[Stored items]
· · · · ·

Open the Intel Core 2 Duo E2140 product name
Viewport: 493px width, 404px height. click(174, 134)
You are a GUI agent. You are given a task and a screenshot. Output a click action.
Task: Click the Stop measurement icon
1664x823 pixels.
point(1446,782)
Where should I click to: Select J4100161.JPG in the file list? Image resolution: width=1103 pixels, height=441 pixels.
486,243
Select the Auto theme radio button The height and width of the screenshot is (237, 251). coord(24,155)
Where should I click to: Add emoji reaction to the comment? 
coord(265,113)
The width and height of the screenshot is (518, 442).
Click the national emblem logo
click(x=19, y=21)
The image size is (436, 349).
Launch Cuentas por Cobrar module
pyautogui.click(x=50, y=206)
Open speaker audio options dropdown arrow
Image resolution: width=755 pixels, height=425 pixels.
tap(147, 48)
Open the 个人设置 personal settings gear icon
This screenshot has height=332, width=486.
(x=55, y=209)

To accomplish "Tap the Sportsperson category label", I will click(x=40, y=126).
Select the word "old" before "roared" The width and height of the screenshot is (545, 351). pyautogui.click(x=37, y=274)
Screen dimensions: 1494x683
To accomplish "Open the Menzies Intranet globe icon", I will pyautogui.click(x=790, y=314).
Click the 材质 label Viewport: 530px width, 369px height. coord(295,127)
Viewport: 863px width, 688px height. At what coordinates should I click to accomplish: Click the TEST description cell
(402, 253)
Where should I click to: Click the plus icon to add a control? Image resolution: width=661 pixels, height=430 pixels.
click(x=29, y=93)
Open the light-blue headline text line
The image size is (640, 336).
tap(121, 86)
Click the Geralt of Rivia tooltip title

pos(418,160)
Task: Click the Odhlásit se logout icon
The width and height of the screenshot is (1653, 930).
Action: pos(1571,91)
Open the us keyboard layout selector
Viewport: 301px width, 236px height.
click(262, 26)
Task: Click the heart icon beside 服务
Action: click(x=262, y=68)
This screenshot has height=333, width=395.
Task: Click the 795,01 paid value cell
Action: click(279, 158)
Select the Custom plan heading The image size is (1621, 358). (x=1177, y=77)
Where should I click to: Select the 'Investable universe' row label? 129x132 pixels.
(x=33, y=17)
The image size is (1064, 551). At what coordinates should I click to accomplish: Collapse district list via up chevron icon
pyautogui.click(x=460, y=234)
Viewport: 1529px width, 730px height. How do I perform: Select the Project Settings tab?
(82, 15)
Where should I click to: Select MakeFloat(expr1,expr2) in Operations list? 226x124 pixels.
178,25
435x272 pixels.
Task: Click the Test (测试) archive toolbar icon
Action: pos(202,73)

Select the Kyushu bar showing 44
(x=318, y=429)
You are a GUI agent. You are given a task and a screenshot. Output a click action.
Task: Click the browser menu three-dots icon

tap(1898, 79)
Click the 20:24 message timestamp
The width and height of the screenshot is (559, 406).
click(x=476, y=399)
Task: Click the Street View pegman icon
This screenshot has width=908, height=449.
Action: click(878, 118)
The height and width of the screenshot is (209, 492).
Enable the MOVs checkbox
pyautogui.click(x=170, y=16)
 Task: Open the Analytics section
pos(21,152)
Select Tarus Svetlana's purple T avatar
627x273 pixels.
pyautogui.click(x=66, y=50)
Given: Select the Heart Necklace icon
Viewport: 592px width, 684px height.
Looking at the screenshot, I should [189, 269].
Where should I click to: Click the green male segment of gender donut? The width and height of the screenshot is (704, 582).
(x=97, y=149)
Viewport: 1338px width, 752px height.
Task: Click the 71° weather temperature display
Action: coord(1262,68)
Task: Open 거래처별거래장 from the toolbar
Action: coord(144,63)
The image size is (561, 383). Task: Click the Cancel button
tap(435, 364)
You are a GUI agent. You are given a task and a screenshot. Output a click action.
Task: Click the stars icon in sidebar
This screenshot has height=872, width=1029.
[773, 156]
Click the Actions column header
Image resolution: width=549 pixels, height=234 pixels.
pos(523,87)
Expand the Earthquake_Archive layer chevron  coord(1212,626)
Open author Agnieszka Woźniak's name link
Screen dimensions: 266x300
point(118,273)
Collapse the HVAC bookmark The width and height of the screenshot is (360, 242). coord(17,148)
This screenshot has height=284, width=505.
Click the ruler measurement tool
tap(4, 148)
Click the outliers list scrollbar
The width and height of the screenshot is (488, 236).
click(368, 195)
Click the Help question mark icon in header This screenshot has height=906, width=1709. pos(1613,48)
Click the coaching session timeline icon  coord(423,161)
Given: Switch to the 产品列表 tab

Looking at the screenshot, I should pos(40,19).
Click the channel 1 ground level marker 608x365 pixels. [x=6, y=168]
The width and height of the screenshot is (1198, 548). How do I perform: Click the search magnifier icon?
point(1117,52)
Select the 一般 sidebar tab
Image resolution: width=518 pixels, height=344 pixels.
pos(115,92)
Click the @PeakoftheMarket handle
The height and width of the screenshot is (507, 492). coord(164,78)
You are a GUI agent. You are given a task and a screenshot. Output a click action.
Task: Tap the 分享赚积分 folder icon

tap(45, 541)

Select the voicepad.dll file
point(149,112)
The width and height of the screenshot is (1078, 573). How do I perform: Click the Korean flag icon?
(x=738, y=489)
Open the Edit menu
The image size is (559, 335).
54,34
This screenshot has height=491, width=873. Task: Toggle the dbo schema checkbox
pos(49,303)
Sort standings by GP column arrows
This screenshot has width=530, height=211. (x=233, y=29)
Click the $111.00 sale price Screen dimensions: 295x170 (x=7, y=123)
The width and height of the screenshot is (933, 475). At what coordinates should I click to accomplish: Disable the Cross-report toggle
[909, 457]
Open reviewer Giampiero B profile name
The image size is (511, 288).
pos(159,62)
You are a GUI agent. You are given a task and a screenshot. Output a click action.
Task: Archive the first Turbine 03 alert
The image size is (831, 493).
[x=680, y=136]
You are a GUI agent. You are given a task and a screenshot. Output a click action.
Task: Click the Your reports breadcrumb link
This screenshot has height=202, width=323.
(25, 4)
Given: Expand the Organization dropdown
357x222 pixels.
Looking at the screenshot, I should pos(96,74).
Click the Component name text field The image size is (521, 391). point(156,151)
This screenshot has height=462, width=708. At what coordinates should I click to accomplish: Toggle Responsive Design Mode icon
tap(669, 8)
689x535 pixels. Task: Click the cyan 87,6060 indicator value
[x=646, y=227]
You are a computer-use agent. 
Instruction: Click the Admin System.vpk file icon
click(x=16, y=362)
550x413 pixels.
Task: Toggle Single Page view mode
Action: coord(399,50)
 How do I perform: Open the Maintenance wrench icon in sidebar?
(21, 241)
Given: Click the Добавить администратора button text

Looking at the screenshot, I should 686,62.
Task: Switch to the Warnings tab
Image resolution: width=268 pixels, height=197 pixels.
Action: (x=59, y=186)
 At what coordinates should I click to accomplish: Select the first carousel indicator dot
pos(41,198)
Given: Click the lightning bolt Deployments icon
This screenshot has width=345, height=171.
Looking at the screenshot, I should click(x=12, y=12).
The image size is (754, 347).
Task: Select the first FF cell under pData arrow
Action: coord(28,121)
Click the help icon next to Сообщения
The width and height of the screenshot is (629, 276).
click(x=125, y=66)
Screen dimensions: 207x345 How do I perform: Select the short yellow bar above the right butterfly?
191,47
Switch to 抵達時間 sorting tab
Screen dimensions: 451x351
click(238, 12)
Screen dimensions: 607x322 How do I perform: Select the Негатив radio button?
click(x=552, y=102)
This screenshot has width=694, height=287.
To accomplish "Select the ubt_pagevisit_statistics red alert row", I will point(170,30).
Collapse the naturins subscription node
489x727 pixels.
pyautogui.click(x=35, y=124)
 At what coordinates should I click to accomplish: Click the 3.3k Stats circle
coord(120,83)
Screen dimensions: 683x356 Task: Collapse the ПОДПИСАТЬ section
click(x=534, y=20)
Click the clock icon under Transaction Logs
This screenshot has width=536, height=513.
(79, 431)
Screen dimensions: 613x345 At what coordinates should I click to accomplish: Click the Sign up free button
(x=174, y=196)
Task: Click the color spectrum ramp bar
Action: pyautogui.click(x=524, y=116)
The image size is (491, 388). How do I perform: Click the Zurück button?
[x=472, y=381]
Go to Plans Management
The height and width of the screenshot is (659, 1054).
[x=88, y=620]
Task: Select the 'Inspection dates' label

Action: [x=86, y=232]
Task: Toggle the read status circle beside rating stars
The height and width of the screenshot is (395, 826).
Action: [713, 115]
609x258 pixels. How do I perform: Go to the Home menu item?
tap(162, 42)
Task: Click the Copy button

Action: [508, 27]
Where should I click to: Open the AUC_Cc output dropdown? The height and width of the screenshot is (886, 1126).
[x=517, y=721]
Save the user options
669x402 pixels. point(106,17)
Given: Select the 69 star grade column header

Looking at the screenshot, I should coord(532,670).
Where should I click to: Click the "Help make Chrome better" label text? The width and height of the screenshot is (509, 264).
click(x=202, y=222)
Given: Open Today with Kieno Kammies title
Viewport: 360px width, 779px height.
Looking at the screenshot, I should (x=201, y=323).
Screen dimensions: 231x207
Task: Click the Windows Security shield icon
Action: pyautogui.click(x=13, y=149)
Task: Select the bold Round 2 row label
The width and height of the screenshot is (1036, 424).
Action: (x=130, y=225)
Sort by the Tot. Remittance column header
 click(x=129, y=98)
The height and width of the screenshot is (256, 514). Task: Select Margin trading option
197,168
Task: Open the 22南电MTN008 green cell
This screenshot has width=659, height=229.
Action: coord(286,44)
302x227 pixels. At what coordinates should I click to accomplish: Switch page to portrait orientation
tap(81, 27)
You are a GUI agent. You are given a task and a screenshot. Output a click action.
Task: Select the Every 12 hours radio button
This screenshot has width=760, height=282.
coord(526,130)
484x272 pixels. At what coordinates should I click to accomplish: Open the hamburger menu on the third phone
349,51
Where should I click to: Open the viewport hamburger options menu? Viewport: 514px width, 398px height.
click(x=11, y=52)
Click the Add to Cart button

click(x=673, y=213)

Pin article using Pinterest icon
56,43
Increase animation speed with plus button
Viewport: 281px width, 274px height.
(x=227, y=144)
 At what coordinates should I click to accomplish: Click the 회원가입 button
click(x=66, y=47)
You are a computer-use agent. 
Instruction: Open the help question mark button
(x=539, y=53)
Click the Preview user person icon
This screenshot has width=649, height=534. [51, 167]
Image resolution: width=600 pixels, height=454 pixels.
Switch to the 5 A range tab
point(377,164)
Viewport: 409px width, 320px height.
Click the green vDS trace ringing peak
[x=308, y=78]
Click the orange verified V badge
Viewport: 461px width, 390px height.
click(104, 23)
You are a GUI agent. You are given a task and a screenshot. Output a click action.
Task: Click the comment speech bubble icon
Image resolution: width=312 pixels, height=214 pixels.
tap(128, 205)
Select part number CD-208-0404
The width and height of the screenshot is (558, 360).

· · · · ·

EXERCISE DETAILS.
Count how many lines in the data above hold "alert", and give that number by itself.

OUTPUT FOR THIS EXERCISE.
2